In the predictively-coded picture (P-picture), the I-picture or the P-picture, which are in temporally preceding positions at the input and are already decoded, are used as the reference picture. In effect, the one higher in efficiency, of encoded data obtained after taking the difference from the motion-compensated reference picture and encoded data without taking the difference (intra-code), is selected from one macro-block to another.
In the bidirectional predictive-coded picture (B-picture), three types of pictures are used, that is, the I-picture or P-picture both of which precede temporally and have already been decoded, and interpolated pictures produced from the I-picture and the P-picture. In this manner, the most efficient one of the encoded data of the difference after the motion compensation and the intra-coded data may be selected from one macro-block to another.
The above-mentioned DC coded I-picture is an intra-coded picture constituted solely by DC coefficients of DCT, and cannot exist in the same sequence as the remaining three picture types.
The group-of-picture (GOP) layer is made up of one or more I-pictures and zero or plural non-I-pictures. If the input sequence to the encoder is, for example, 1I, 2B, 3B, 4P*5B, 6B, 7I, 8B, 9B, 10I, 11B, 12B, 13P, 14B, 15B, 16P*17B, 18B, 19I, 20B, 21B and 22P, an output sequence of the encoder, that is, the input sequence to the decoder is 1I, 4P, 2B, 3B*7I, 5B, 6B, 10I, 8B, 9B, 13P, 11B, 12B, 16P, 14B, 15B,19I, 17B, 18B, 22P, 20B and 21B. The reason such an exchange of sequence is carried out in the encoder is that, for encoding or decoding the B-picture, for example, the I-picture or the P-picture, which is the reference picture therefor, has to be encoded in advance of the B-picture. The interval for the Z-picture, such as 9, or the interval for the I-picture or the B-picture, such as 3, is arbitrarily set. Besides, the Z-picture or P-picture interval may be changed within the GOP layer.

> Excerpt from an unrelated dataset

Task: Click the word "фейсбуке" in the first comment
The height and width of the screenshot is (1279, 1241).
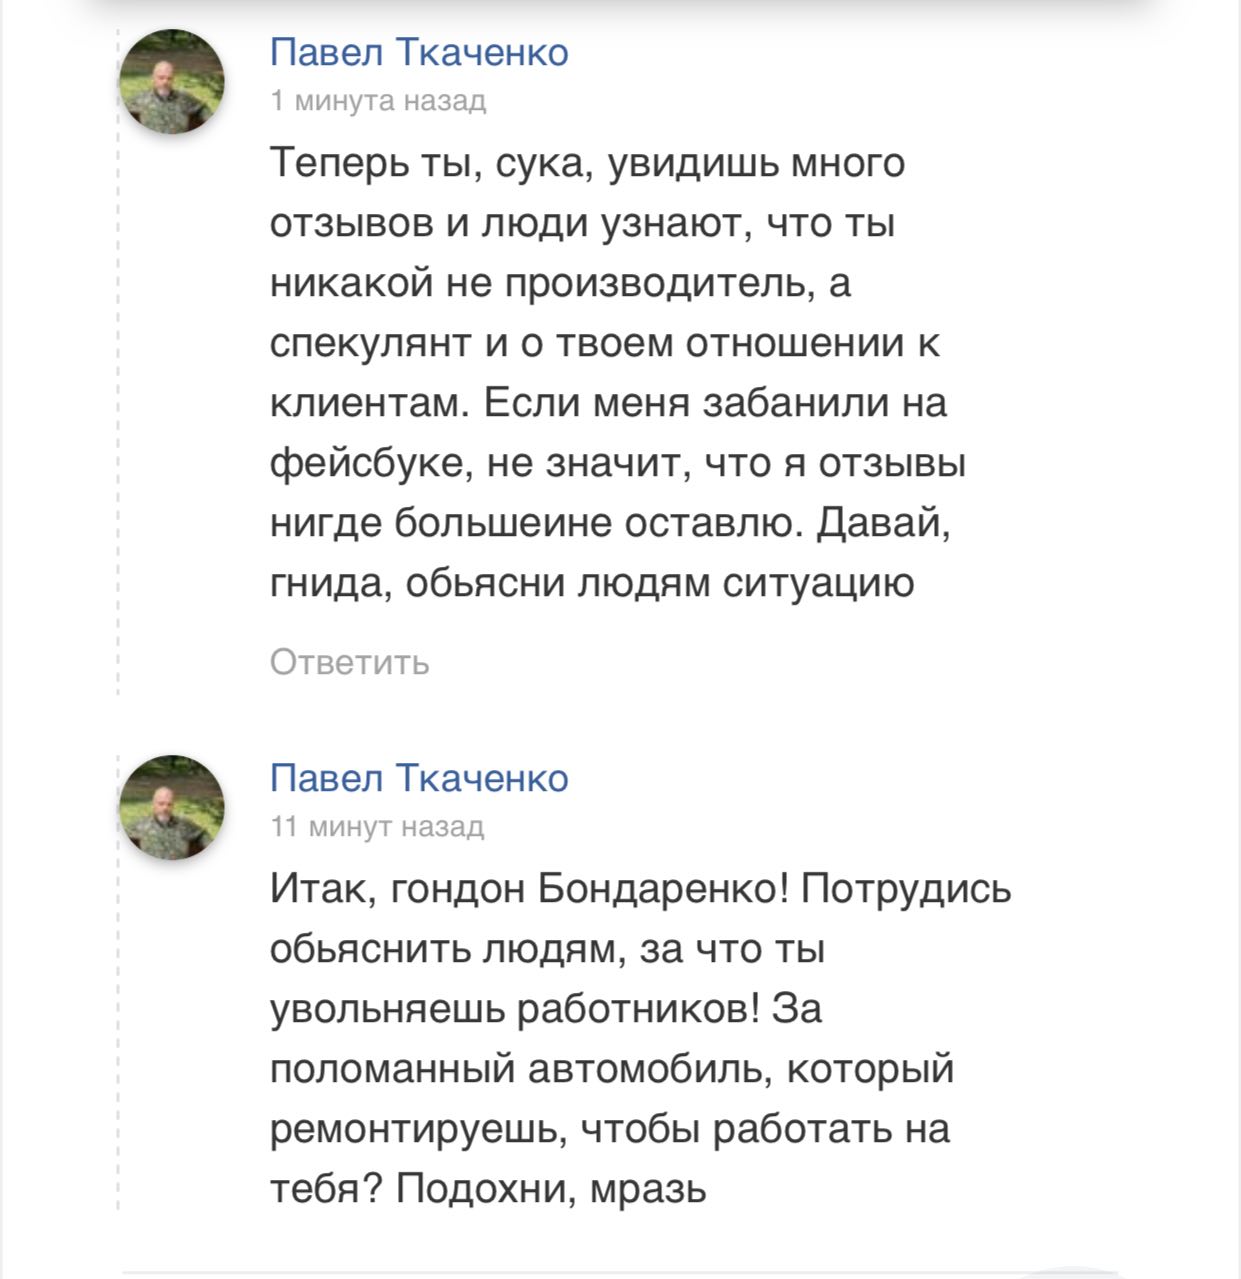Action: (x=370, y=464)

The junction point of the GOP layer is indicated by *, while the I-picture, P-picture and the B-picture are indicated by Z, P and B, respectively.
The video sequence layer is made up of one or more of the GOP layers having the same picture size and the same picture rate.
With the moving picture encoding system standardized by MPEG, the information of a picture compressed in itself is first transmitted, and then the difference between the picture and a motion-compensated picture therefor is transmitted.
In addition, in the conventional motion compensation, a motion vector is transmitted for each macro-block and, at the picture decoder, the already decoded picture is translated for motion compensation based on the motion vector, thereby reducing the difference from the picture and hence the volume of the transmitted information for enabling efficient picture transmission.
However, in case of producing a picture for movement of a man raising his arm, in which not only the position but also the angle of the arm is changed, the above-mentioned motion compensation cannot provide an appropriate predictive picture, thereby increasing the volume of the difference and deteriorating the picture quality.